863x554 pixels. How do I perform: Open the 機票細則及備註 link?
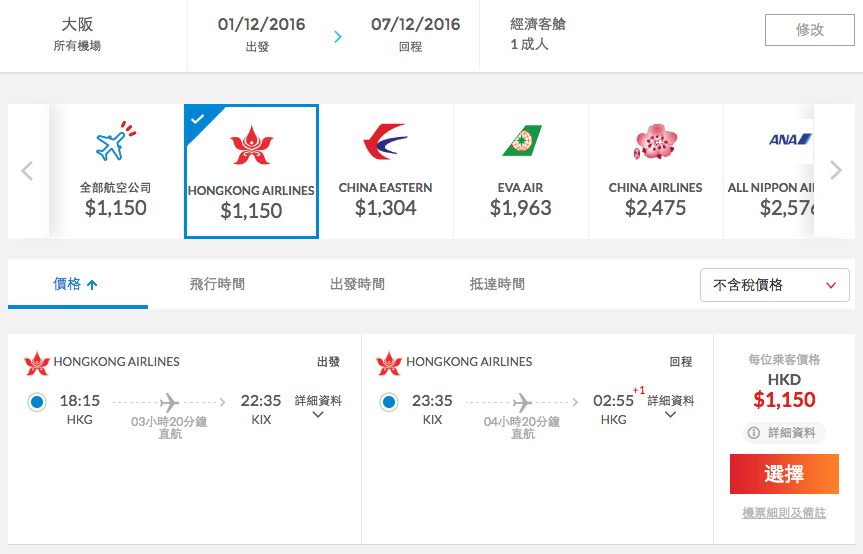pyautogui.click(x=784, y=513)
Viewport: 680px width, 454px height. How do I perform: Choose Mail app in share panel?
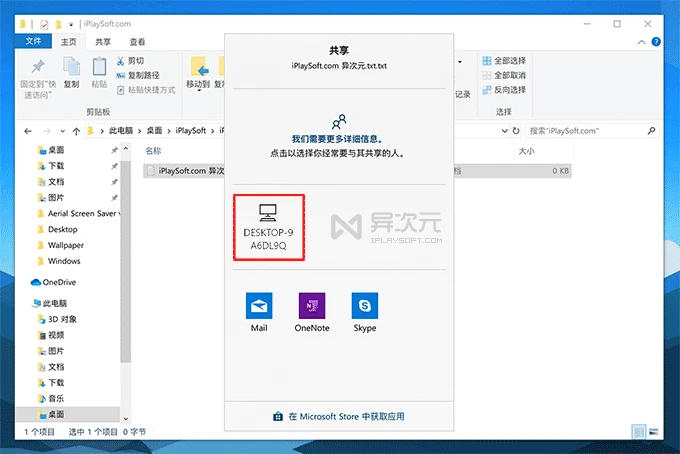click(259, 312)
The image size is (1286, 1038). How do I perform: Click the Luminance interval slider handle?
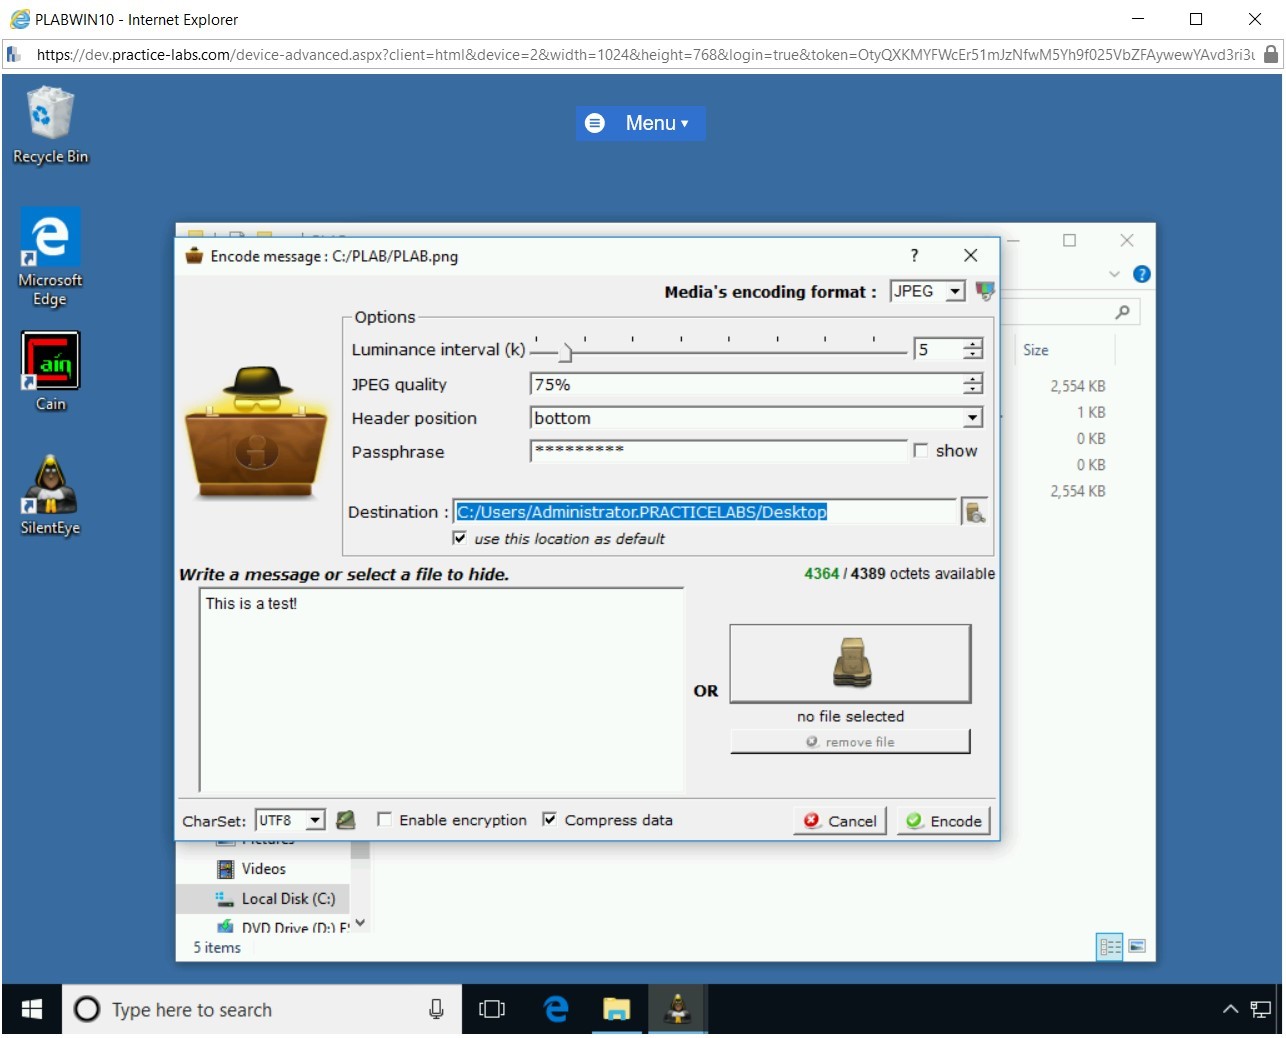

══════════════════════════════

_Exercise description_:
Reproduce every line of the listing above word for word, leaving out the pictures.

_Full output_:
863x554 pixels. How do I perform: Open the 機票細則及備註 link?
pyautogui.click(x=784, y=513)
Viewport: 680px width, 454px height. How do I perform: Choose Mail app in share panel?
click(259, 312)
The image size is (1286, 1038). How do I perform: Click the Luminance interval slider handle?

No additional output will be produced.